Nonlinear equations The governing equations: \( \frac{\partial}{\partial t} \nabla^2 \psi - \text{Pr} \nabla^2 \psi + \text{Ra} \, \text{Pr} \, \frac{\partial \theta}{\partial x} = \mathcal{J}(\nabla^2 \psi, \psi) \) \( \frac{\partial \theta}{\partial t} - \nabla^2 \theta + \frac{\partial \psi}{\partial x} = \mathcal{J}(\theta, \psi) \)
where the nonlinear terms are expressed as a Jacobian operator \(\mathcal{J}\) given by \( \mathcal{J}(f, g) = \frac{\partial f}{\partial x} \frac{\partial g}{\partial y} - \frac{\partial g}{\partial x} \frac{\partial f}{\partial y} \)

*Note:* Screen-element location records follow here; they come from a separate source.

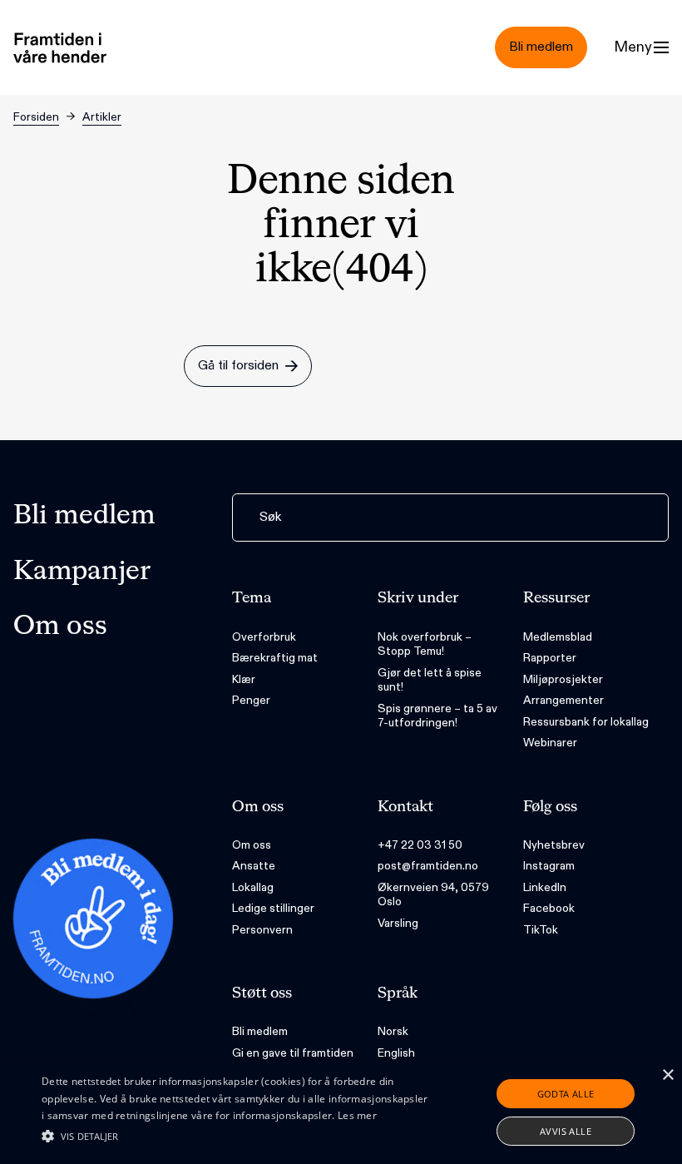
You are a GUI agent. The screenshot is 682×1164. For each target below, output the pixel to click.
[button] (236, 1135)
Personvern (262, 930)
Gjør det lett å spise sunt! (430, 680)
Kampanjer (82, 571)
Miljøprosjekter (563, 679)
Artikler (101, 117)
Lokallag (253, 887)
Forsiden (36, 117)
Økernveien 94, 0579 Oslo (433, 894)
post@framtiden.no (428, 866)
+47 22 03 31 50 (420, 845)
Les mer (357, 1115)
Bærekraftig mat (275, 658)
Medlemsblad (557, 637)
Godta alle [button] (566, 1093)
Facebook (549, 908)
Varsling (398, 923)
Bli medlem (84, 516)
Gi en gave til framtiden (292, 1053)
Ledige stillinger (273, 908)
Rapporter (549, 658)
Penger (251, 700)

Assume free-slip boundary conditions as before

Truncated Galerkin expansion the general solution can be expressed as an infinite Fourier series. Consider a truncated Galerkin expansion \( \psi(x, y, t) = a(t) \sin(\pi y) \sin(k\pi x) + \cdots \) \( \theta(x, y, t) = b(t) \sin(\pi y) \cos(k\pi x) + c(t) \sin(2\pi y) + \cdots \)

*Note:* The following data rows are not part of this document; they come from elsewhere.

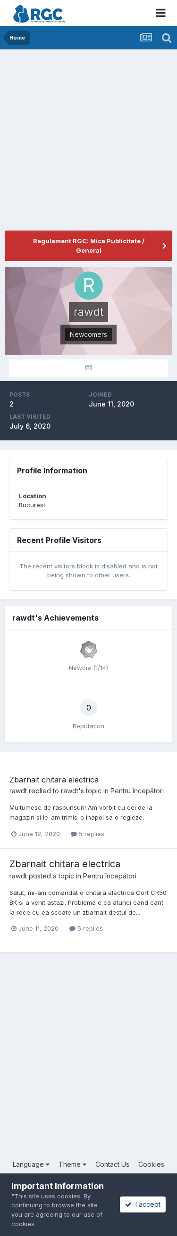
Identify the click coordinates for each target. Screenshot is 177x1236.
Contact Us (112, 1164)
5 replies (90, 833)
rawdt (18, 791)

• \(a(t)\) and \(b(t)\) correspond to the convection rolls with wavenumber \(k\) in the \(x\)-direction
• The term \(c(t)\) describes the modification of the mean temperature profile due to convection

Obtain the following low-order model \[ \frac{da}{dt} = \underbrace{-\text{Pr} \, \pi^2 (1 - k^2) a}_{{\text{→ } -\sigma x}} \ \underbrace{- \frac{k \pi}{\pi^2 (1 + k^2)} \text{Pr} \, \text{Ra} \, b}_{{\text{→ } +\sigma y}} \] \[ \frac{db}{dt} = \underbrace{-k \pi a}_{{\text{→ } +x}} \ \underbrace{- \pi^2(1 + k^2) b}_{{\text{→ } -y}} \ \underbrace{- k \pi^2 a c}_{{\text{→ } -xz}} \] \[ \frac{dc}{dt} = \underbrace{\frac{1}{2} k \pi^2 a b}_{{\text{→ } +xy}} \, \underbrace{- 4 \pi^2 c}_{{\text{→ } -\beta z}} \] This low-dimensional model of thermal convection is a rescaled version of the one originally introduced by Lorenz in 1963 \(\sigma = \text{Pr}\) \(\rho = \frac{\text{Ra}}{\text{Ra}_c}\) \(\beta = \frac{2\pi^2}{\pi^2 + k^2}\)